-- SUPPLIED RECORDS follows --

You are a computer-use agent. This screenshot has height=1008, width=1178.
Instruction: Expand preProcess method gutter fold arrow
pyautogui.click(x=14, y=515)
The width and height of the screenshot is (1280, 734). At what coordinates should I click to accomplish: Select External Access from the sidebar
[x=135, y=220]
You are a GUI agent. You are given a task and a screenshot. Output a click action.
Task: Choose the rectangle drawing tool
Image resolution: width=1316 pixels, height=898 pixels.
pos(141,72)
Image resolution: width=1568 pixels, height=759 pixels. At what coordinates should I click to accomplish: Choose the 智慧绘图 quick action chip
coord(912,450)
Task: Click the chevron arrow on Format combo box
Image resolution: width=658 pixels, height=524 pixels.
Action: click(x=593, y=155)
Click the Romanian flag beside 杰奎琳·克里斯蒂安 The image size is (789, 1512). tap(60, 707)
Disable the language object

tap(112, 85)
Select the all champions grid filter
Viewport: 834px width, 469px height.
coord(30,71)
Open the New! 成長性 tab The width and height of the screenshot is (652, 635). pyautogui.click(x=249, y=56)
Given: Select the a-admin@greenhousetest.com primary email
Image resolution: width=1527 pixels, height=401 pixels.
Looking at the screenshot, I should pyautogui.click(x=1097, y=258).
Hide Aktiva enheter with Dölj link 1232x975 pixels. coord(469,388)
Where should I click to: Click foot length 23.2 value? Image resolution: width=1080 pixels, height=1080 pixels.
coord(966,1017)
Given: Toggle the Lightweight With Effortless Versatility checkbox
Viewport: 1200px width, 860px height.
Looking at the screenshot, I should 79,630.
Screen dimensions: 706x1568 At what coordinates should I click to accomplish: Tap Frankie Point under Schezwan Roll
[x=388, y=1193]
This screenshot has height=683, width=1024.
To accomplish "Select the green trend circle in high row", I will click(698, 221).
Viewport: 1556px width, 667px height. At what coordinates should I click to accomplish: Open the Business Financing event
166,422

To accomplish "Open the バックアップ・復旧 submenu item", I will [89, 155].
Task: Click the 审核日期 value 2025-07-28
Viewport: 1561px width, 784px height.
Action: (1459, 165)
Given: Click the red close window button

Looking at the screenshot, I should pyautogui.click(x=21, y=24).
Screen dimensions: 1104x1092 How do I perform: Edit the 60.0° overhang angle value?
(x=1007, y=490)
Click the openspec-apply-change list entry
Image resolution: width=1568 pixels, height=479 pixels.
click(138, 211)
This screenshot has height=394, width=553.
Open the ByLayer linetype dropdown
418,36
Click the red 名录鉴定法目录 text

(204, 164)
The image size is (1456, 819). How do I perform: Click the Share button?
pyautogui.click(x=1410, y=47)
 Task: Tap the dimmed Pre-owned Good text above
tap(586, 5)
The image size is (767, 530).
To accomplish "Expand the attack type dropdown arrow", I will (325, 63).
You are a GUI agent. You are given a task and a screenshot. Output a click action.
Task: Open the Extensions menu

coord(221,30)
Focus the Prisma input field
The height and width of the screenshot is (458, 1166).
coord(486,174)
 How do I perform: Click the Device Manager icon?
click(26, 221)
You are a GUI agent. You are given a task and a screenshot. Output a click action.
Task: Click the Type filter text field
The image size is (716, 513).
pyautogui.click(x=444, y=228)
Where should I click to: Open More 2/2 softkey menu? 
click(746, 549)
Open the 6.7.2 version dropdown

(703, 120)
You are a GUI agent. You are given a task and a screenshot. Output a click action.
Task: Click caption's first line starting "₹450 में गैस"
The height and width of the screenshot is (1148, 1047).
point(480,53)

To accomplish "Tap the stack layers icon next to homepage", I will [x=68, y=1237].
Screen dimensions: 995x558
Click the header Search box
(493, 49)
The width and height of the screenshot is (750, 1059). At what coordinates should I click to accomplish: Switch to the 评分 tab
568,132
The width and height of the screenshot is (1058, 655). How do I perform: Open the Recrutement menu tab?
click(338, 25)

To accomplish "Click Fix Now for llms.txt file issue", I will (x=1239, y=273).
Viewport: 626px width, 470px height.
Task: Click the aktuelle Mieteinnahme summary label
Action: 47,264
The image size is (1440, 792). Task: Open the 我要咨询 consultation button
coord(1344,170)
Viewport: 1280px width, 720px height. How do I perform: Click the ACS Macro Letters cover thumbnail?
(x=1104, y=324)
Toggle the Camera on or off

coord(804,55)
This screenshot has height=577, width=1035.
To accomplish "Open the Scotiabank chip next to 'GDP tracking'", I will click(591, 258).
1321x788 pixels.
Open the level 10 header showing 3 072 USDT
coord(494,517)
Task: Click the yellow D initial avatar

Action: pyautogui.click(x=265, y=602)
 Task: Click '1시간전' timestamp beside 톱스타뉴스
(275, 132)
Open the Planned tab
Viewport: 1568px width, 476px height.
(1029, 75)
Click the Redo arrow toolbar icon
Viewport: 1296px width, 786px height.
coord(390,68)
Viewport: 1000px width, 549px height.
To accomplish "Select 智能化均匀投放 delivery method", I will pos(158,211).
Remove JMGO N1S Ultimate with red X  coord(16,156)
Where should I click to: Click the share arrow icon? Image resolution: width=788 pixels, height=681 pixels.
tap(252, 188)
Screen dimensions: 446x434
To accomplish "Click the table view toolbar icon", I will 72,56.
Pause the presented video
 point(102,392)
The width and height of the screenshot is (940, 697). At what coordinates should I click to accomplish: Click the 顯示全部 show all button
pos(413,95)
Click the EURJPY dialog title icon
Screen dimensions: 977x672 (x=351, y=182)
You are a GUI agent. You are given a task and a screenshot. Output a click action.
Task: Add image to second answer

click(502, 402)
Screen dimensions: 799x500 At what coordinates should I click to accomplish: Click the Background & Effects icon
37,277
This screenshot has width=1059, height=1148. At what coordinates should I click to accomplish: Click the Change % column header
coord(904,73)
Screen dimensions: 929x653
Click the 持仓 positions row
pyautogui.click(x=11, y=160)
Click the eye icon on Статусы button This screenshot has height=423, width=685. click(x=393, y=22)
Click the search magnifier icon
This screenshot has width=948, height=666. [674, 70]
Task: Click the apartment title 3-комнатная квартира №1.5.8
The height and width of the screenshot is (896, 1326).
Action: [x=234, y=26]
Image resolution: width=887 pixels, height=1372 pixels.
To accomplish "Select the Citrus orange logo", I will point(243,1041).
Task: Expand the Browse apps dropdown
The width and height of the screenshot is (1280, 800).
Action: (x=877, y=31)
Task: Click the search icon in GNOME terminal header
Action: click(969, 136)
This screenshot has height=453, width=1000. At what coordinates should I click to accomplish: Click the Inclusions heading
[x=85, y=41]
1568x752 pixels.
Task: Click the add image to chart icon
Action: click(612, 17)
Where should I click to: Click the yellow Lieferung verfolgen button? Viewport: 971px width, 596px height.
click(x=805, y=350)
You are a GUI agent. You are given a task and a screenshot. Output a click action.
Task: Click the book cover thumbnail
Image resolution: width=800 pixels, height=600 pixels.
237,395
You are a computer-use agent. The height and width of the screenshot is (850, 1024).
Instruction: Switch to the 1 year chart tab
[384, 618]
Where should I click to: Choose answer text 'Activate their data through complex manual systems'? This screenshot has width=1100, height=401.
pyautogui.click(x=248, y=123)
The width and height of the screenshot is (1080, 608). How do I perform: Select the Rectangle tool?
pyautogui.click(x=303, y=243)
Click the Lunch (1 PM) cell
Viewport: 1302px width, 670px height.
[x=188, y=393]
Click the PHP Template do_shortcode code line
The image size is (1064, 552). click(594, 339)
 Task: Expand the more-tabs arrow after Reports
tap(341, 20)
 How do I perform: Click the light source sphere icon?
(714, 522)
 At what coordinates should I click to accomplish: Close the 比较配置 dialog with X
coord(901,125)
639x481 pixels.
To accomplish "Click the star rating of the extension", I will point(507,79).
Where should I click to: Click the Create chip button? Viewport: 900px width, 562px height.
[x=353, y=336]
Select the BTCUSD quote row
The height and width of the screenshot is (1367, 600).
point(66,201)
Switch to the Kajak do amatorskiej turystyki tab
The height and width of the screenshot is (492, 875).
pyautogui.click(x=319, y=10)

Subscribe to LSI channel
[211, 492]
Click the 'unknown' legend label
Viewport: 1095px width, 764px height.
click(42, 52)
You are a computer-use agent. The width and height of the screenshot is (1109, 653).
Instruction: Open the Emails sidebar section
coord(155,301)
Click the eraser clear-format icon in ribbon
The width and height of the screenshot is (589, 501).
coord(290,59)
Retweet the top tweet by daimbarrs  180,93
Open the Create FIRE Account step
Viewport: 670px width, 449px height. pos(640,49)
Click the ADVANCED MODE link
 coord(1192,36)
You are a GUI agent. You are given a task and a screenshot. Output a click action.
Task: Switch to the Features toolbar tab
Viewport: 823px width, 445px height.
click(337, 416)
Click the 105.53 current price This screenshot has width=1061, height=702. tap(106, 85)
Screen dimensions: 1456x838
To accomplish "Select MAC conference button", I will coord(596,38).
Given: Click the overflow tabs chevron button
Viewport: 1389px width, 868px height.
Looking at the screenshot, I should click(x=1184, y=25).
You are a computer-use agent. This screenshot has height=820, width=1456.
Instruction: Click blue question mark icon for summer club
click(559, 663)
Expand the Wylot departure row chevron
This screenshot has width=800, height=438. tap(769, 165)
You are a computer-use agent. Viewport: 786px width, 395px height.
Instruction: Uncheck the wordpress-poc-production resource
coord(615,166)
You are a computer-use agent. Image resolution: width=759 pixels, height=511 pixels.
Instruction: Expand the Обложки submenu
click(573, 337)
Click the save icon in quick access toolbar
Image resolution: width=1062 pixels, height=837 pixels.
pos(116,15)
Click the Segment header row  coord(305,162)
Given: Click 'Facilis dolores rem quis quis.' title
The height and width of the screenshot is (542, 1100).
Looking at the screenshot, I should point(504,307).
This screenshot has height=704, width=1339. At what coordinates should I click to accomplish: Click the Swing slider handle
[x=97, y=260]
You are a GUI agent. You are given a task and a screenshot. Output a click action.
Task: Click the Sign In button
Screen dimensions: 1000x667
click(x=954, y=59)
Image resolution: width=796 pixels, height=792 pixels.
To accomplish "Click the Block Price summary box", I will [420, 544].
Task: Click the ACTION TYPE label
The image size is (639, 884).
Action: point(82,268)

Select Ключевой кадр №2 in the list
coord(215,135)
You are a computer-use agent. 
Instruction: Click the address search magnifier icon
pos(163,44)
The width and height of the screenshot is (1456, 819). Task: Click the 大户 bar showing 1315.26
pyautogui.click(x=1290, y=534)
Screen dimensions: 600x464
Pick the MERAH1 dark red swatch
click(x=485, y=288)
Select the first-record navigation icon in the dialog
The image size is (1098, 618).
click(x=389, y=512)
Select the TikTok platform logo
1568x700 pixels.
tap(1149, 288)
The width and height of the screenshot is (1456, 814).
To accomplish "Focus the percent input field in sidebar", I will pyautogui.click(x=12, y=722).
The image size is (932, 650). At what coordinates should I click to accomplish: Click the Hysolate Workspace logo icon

-- SUPPLIED RECORDS concluded --

ACTIVITY
Please give an exact copy of the lines above, beginning with the line containing "Click the ADVANCED MODE link" and running through the line containing "You are a computer-use agent. Viewport: 786px", and of no other lines.

REPLY
Click the ADVANCED MODE link
 coord(1192,36)
You are a GUI agent. You are given a task and a screenshot. Output a click action.
Task: Switch to the Features toolbar tab
Viewport: 823px width, 445px height.
click(337, 416)
Click the 105.53 current price This screenshot has width=1061, height=702. tap(106, 85)
Screen dimensions: 1456x838
To accomplish "Select MAC conference button", I will coord(596,38).
Given: Click the overflow tabs chevron button
Viewport: 1389px width, 868px height.
Looking at the screenshot, I should click(x=1184, y=25).
You are a computer-use agent. This screenshot has height=820, width=1456.
Instruction: Click blue question mark icon for summer club
click(559, 663)
Expand the Wylot departure row chevron
This screenshot has width=800, height=438. tap(769, 165)
You are a computer-use agent. Viewport: 786px width, 395px height.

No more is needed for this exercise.